Summary of the major discoveries. D0a0, D0a6, D0a4, D0A0, D2A0, D0H6, D0S0, D2H0, D0S6 and D2S0 represent ΔUA‐GalNAc, ΔUA‐GalNAc6S, ΔUA‐GalNAc4S, ΔUA‐GlcNAc, ΔUA2S‐GlcNAc, ΔUA‐GlcN6S, ΔUA‐GlcNS, ΔUA2S‐GlcN, ΔUA‐GlcNS6S and ΔUA2S‐GlcNS, respectively

In Figure 5B, BLMA5 treatment led to a dramatic increase in CS D0a6 in HCT116 cells; however, D0a6 in BLMA5 treated LLC cells (Figure 6A) was significantly reduced, which raised the question how could BLMA5 have opposite effects in these two cell lines. Based on current understanding of GAG biosynthesis, different cell lines have different GAG composition and structures due to the expression of different repertoires of enzymes responsible for GAG assembly and modification. For example, there are four known CS 6‐O‐sulphotransferases7, 47 responsible for making 6‐O‐sulphated CS structures resulting in the observed D0a6 disaccharide. BLMA5 has opposite effects on D0a6 disaccharide in BLMA5 treated LLC and HCT116 cells, which suggest that the two cell lines either expressed different CS 6‐O‐sulphotransferase(s) or the CS 6‐O‐sulphotransferases were behaved differently in the two cell lines.

Figure 3D‐F showed the majority of the GAGs lacked a clear concentration dependence on the cell lines tested, which demanded an explanation. In fact, GAGs are a mixture of molecules with varying molecular weight, charge density and specific sequences. The biological functions of GAGs are charge density‐dependent, sequence‐dependen, or both charge density‐ and sequence‐dependent. The biological effects of GAGs are not always linear with increased GAG concentrations even in a biochemical assay. The bell‐shaped concentration dependence of GAGs is common in cell‐based assays.41, 48 Among all the GAGs, heparin is the mostly charged and also has the rare 3‐O‐sulphated sequences that are critical for its anticoagulant activities. Heparin is the most active GAG in most of biological tests but with exceptions. 49 Indeed, the data in Figure 4 showed that heparin appeared less effective than HS in inhibiting BLMA5‐induced cytotoxicity, indicating HS was involved in the uptake of BLMA5.

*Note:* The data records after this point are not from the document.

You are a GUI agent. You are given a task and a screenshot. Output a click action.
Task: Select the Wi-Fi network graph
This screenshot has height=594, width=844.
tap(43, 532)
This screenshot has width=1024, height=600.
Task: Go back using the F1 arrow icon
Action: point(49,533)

With the same genetic background, BLMA5 showed little toxicity even at 160 μmol/L in the cell surface GAG‐deficient CHO 745 cells compared to that of CHO K1 and CHO 3.1 cells. These experimental results indicated that GAGs may participate in the uptake of BLMA5 through a cell surface GAG‐dependent manner. The occurrence of pulmonary fibrosis induced by bleomycin is a major clinical problem.50, 51, 52 Resistance to bleomycin in cancer cell lines is characterized by prolonged doubling time, reduced DNA damage and evasion of G2/M arrest and apoptosis,52 but CHO 745 cells have the same doubling time as that of CHO K1 and CHO 3.1 cells.1, 36, 53 Based on these results, we propose that GAGs in lung epithelial cells may help cells to uptake BLMA5. We have established a BLMA5‐induced mouse pulmonary fibrosis model and this speculation is under investigation.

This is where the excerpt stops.